Art News: Striking Up a Conversation: The Baltimore Museum of Art Unites Matisse and Diebenkorn in a Glorious Exhibition
January 19, 2017
By Phyllis Tuchman
Though many critics and curators rate Richard Diebenkorn highly, the public still seems less familiar with his art than they should be. Expect this to change with “Matisse/Diebenkorn,” currently at the Baltimore Museum of Art and traveling to SFMOMA in March. It’s a glorious show featuring almost 60 well-selected paintings and works on paper by the Californian alongside three dozen or so canvases, including many beloved masterpieces, as well as drawings by the great French modernist.
The latest themed exhibition du jour at museums and galleries across the United States and Europe calls attention to two artists who share similar aesthetics. This seems to be the art world’s equivalent of the Hollywood buddy movie. Typically, the show is either the story of two friends and colleagues, or an old-timer admired by someone younger, or artists from different countries and/or cultures sharing much in common.
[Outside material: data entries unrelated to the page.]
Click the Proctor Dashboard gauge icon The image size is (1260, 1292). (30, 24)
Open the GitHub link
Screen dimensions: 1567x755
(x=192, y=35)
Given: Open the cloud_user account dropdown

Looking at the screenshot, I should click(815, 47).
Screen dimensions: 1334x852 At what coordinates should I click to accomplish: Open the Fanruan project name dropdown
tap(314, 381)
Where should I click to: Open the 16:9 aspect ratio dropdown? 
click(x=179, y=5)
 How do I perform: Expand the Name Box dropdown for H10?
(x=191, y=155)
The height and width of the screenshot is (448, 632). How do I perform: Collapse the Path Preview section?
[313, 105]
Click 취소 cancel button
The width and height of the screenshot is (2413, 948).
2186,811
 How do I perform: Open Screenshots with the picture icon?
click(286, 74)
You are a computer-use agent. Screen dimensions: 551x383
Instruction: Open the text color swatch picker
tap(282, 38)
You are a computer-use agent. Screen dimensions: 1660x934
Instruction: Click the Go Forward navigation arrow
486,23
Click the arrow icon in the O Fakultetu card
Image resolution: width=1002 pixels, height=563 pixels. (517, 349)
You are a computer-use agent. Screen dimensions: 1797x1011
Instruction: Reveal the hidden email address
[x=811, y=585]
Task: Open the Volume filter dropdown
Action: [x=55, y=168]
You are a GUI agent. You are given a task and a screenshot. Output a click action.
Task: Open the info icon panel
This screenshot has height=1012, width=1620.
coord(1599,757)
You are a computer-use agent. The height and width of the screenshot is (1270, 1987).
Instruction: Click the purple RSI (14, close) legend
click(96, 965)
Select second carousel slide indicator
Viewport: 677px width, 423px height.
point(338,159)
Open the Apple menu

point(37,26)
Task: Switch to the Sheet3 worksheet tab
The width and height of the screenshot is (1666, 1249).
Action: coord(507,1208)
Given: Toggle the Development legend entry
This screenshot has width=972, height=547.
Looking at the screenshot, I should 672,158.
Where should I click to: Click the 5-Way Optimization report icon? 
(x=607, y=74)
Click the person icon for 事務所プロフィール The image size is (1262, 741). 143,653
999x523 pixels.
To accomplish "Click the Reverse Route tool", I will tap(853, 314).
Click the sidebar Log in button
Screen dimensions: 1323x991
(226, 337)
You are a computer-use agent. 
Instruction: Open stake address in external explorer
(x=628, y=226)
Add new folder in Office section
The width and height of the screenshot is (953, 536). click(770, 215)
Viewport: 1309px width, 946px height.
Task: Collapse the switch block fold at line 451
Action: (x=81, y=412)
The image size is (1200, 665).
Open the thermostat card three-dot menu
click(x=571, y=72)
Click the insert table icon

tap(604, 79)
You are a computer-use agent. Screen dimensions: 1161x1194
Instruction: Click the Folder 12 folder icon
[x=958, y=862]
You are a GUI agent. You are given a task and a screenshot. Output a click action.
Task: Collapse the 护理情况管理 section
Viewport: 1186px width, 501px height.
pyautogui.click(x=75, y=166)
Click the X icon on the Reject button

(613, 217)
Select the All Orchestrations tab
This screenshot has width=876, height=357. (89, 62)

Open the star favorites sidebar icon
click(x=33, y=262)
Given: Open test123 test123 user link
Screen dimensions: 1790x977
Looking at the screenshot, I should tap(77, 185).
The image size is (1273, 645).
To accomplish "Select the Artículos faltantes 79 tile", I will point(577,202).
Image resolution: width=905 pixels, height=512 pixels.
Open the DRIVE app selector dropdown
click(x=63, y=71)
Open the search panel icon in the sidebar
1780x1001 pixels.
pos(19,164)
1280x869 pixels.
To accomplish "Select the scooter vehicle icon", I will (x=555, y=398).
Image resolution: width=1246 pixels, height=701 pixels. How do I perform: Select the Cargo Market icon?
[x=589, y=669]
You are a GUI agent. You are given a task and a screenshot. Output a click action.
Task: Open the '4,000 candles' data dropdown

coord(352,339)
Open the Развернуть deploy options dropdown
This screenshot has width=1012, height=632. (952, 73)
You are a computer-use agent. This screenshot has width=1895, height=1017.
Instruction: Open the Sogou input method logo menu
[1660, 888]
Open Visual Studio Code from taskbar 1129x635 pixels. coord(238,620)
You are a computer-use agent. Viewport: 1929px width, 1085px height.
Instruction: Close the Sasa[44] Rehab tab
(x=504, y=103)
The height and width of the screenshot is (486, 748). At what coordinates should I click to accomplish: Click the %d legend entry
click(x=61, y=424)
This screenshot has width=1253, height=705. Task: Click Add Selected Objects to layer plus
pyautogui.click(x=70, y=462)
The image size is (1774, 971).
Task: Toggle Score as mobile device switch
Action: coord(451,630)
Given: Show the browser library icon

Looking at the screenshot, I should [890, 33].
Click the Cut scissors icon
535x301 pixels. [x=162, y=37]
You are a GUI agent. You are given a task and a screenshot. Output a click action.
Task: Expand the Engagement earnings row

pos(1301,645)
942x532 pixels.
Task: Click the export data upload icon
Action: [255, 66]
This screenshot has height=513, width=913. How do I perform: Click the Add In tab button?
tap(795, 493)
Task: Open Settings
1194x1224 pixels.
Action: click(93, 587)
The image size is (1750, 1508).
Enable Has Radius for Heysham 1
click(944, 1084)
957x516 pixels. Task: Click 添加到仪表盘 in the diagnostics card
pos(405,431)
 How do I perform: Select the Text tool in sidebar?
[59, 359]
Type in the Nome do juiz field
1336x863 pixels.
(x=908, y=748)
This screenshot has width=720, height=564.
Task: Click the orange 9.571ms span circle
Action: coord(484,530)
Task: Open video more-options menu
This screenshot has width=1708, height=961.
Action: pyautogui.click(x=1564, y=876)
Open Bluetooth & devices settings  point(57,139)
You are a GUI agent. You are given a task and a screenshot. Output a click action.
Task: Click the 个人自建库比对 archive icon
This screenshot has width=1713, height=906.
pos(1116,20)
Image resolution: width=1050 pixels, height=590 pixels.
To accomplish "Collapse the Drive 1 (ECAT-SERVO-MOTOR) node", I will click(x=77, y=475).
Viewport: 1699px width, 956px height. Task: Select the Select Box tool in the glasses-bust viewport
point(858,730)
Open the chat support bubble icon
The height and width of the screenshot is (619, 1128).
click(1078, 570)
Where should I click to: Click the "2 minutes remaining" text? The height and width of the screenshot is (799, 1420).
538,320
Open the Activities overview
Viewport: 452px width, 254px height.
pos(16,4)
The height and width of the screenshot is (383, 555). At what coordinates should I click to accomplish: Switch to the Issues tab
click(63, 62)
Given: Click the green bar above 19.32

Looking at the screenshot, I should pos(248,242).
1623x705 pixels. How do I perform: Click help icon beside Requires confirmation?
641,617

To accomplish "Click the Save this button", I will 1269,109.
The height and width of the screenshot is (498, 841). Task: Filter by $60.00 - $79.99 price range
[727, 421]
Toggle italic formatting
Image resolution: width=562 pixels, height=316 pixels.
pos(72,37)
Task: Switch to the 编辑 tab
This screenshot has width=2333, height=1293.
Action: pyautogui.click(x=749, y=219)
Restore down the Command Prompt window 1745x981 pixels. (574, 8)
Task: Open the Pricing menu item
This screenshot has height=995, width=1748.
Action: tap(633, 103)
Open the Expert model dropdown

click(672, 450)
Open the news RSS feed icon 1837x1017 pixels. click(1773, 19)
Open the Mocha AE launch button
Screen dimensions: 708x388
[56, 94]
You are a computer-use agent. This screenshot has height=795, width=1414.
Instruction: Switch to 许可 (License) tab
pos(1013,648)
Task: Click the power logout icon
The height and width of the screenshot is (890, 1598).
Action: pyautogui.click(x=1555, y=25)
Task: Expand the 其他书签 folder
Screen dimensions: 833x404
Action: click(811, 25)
In the past few months, there have been two-person shows devoted to Alberto Giacometti and Pablo Picasso, Alexander Calder and Picasso, Diego Rivera and Picasso, Edvard Munch and Jasper Johns, Giacometti and Yves Klein, Giacometti and Bruce Nauman, Willem de Kooning and John Chamberlain, Jean Dubuffet and Larry Poons, and even de Kooning and Zao Wou-Ki. As it is, I’m probably missing a few.
Not all these exhibitions work, but showcasing the art of Matisse and Diebenkorn makes great sense. Diebenkorn had a lifelong—and well-documented—interest in the French Modernist’s paintings. Diebenkorn saw his first Matisses in person when, as a Stanford University undergraduate, he visited the Palo Alto home of collector Sarah Stein. By 1943, Stein owned more than 100 paintings, drawings, prints, sculptures, and ceramics by Matisse, including his haunting 1916 portrait of her, and the enchanting Woman with a Hat (1905).
About a year later, as a newly married Marine stationed just outside Washington, D.C., during World War II, the young soldier frequented the nearby Phillips Collection and traveled to the Museum of Modern Art in New York and the Philadelphia Museum of Art. At each institution, he continued to be enthralled by Matisse’s color combinations, sinuous lines, and flair for composition—and he was intrigued, too, by the former Fauve’s pentimenti, decorative flourishes, and downright awkwardness.
Recalling the retrospective with 66 works by Matisse that he saw in Los Angeles in 1952 while visiting his in-laws, Diebenkorn said, “It absolutely turned my head around.” He would get up close and personal with Matisse at least two more times. During a cultural exchange trip he made to the USSR in 1963, he made pilgrimages to both the Pushkin Museum in Moscow and the Hermitage in Leningrad where he saw Matisses that never traveled outside Russia. And, in 1966, he was impressed by yet another body of pictures he saw in a much-praised retrospective at the UCLA Art Gallery.